Note that 07BOULEVARDPARIS got a very lower frequency than 07, BOULEVARD, and PARIS.

How it works

For each token given to the unsplit filter, all ordered combinations are considered. That mean unsplit filter can be used with synonyms and ngrams, and nearly all other token filters (tell me which one does not works !).

The combination tokens got an 'UNSPLITED' token type.

The unsplit token filter sort tokens in each combination (as strings).

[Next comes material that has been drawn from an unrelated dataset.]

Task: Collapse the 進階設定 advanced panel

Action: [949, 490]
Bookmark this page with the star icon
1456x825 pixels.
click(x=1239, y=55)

There is a few parameters in order to control theses combinations.

Features
Setting description
keep_originals (true) Keep original tokens in token stream (so that they remain searchable)
frequent_terms_only (true) Uses path parameter as a filter on tokens that are involved in combinations
path (/usr/share/elasticsearch/plugins/jdonrefv4-0.2/word84.txt) path to the file in which the unsplit token filter will find tokens involved in combinations. See word84.txt in the plugin as an example.
min_words_unsplitted (2) Minimum number of tokens in each combination. Set it to 1 with keep_originals to true will index each original token twice (with different token types). 0 is a special value that mean the maximum value for each token stream. In other words, only 07BOULEVARDHOPITALPARIS will be generated.
max_subwords (1) Set the maximum number of subwords in each combination. Tokens within the same position and the token type "NGRAM" are considered to be subwords. With max_subwords=1 (default value), that means 07BOULEPAR won't be indexed, but 07BOULEVARDPAR and 07BOULEPARIS will.
span_payload (none) Each combination token will be given that payload.
delimiter (none) Tokens inside a combination will be separated by this one character wide delimiter.